====== Exercise materials ======
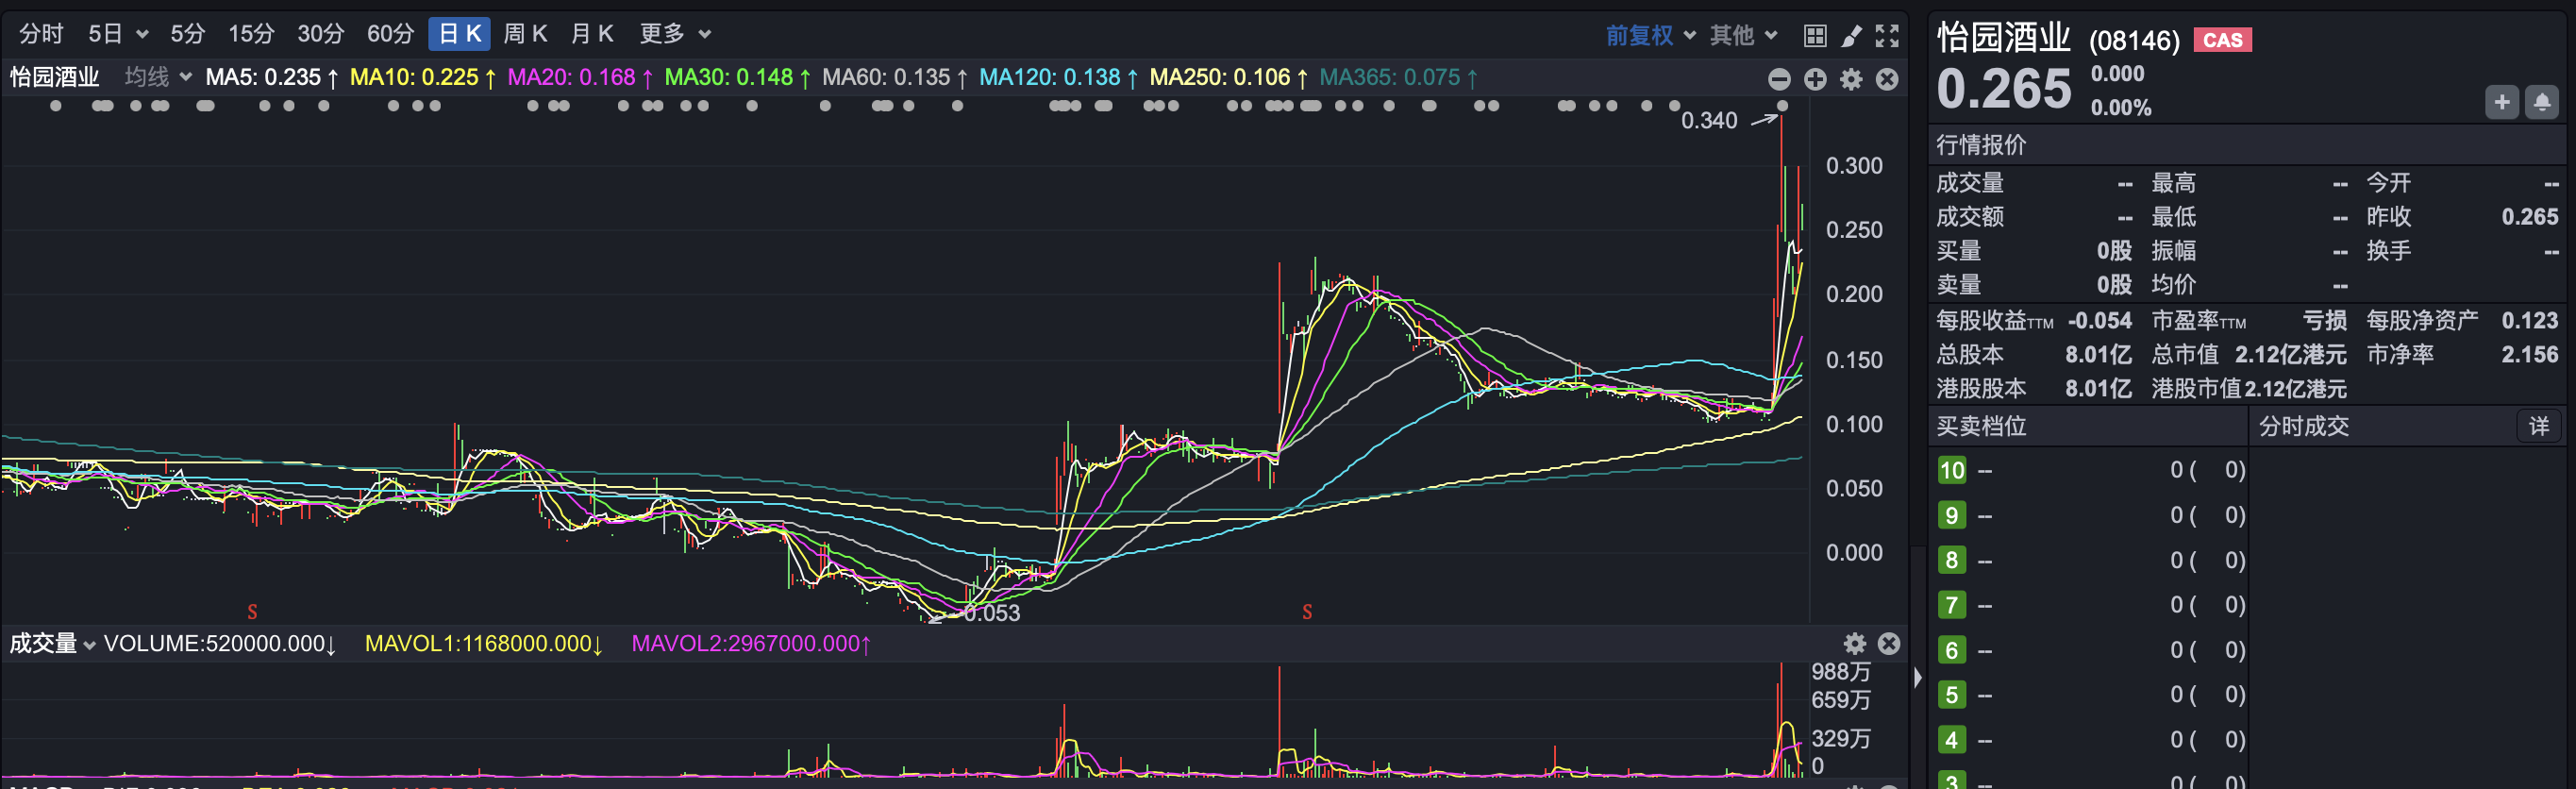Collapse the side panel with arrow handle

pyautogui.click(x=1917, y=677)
======
====== Exercise materials ======
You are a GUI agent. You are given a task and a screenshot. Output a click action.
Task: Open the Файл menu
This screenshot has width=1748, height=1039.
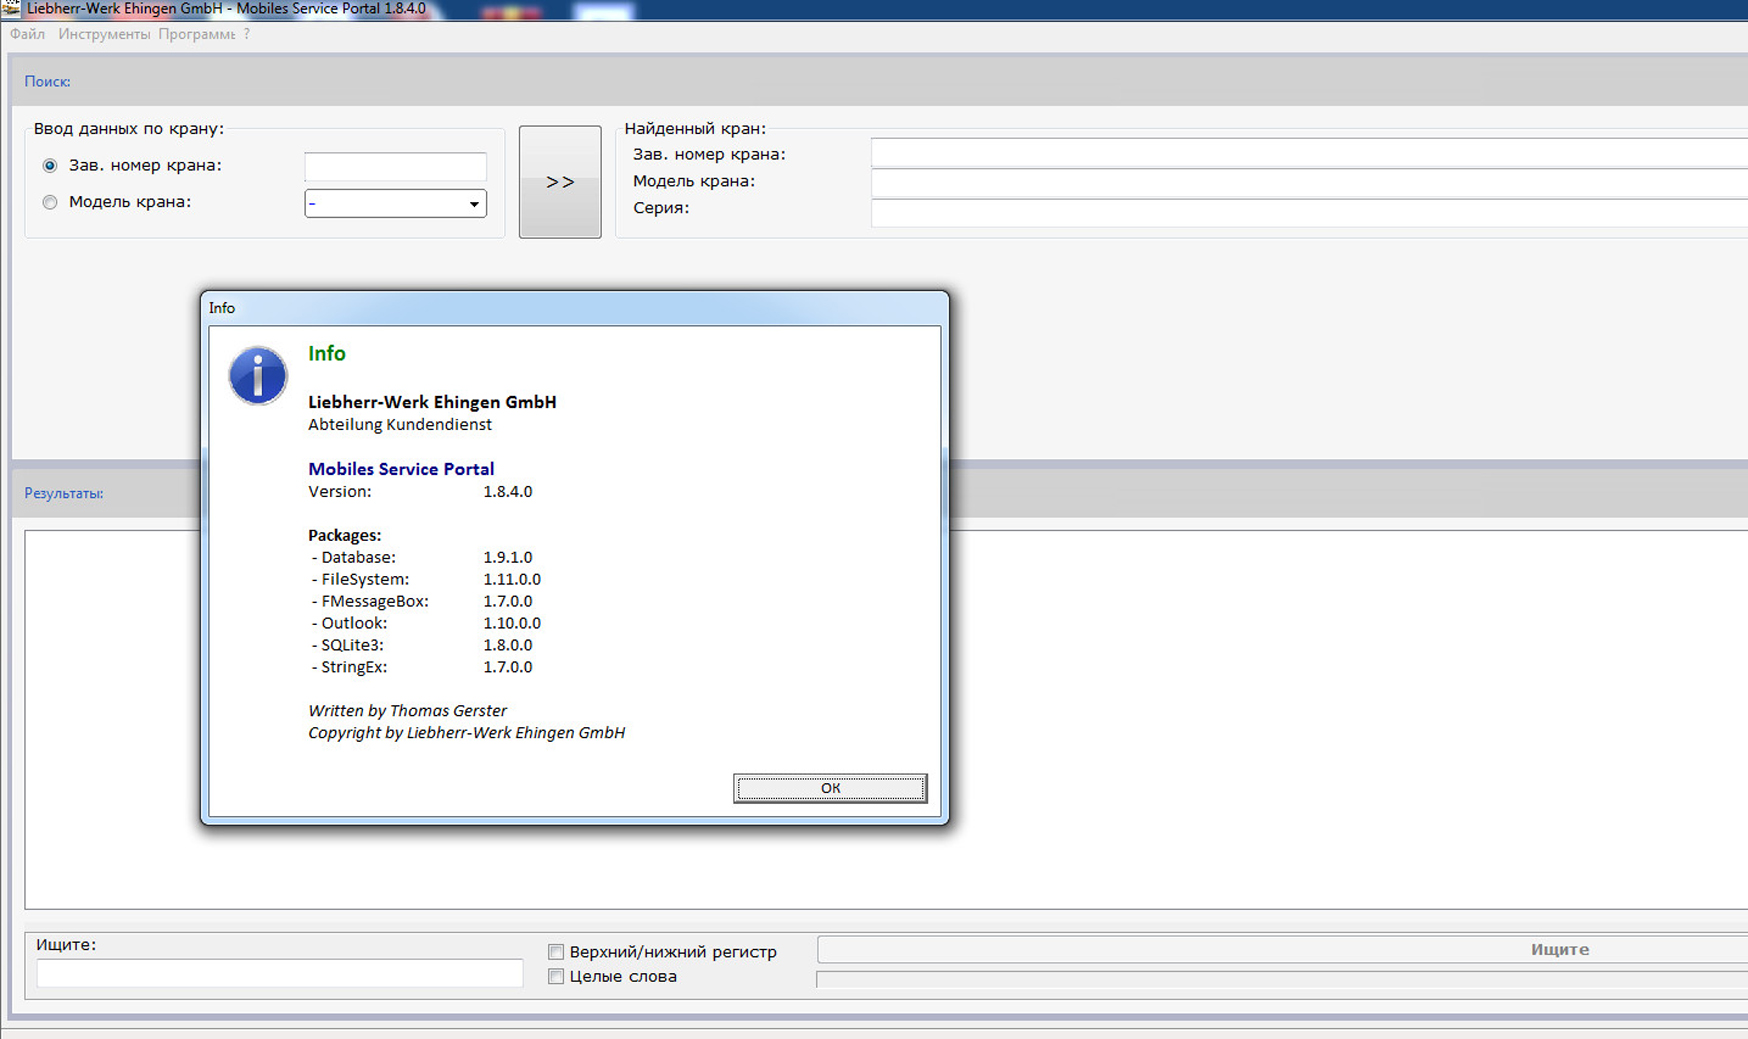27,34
======
== Exercise prompt ==
Transcribe the items exactly, starting at the line containing "Collapse the side panel with arrow handle" and continuing down through the line containing "pyautogui.click(x=1917, y=677)", with both of those lines included. Leave the pictures out of your answer.

== Response below ==
Collapse the side panel with arrow handle

pyautogui.click(x=1917, y=677)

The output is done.